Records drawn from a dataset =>
———

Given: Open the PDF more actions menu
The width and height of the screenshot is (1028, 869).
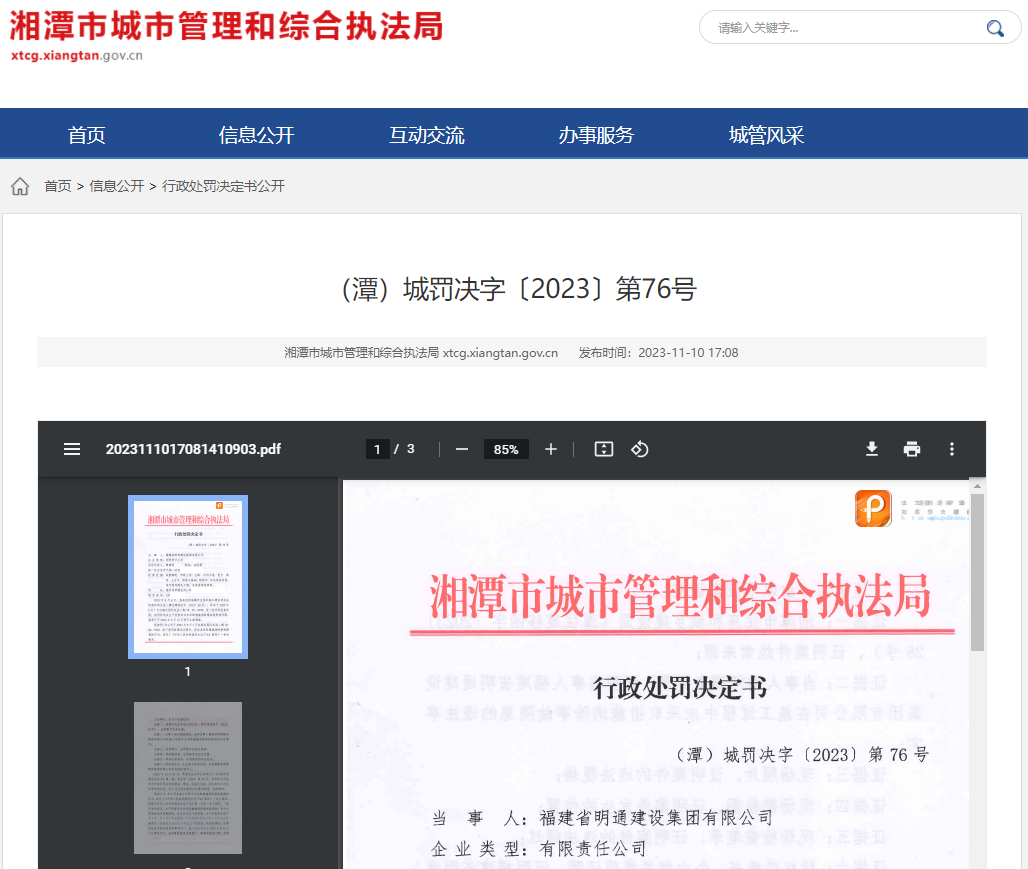Looking at the screenshot, I should (x=952, y=449).
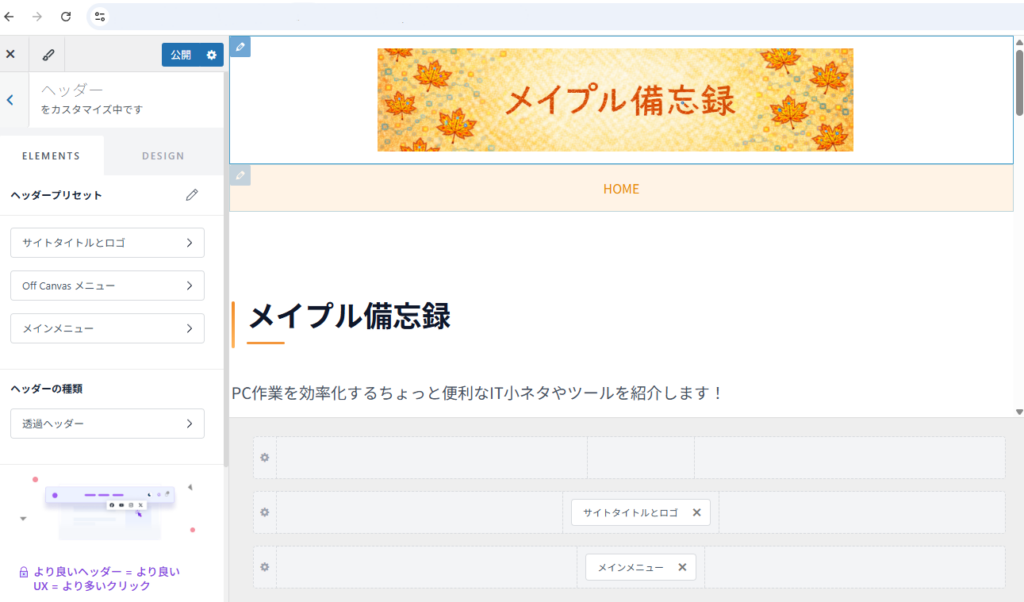Click the edit pencil on the logo header row
The image size is (1024, 602).
(x=240, y=47)
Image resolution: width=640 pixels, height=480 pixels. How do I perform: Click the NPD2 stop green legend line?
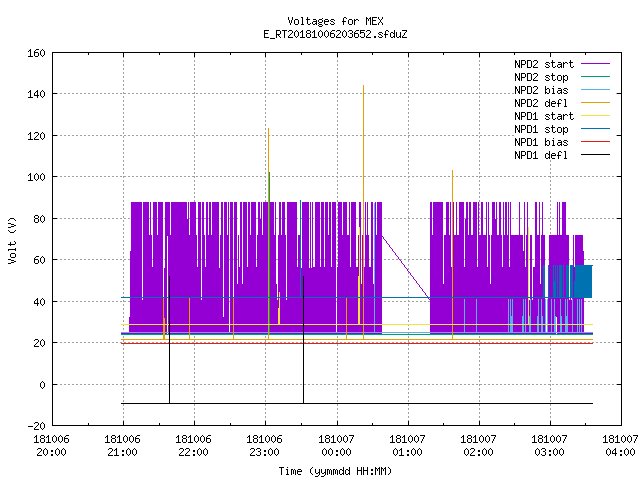click(595, 77)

———

WHAT YOU SHOULD DO =>
With the images omitted, retype the records above exactly.

YOUR SOLUTION =>
Given: Open the PDF more actions menu
The width and height of the screenshot is (1028, 869).
Looking at the screenshot, I should (x=952, y=449).
Click the edit pencil on the logo header row
The image size is (1024, 602).
(x=240, y=47)
Image resolution: width=640 pixels, height=480 pixels. How do I perform: Click the NPD2 stop green legend line?
click(595, 77)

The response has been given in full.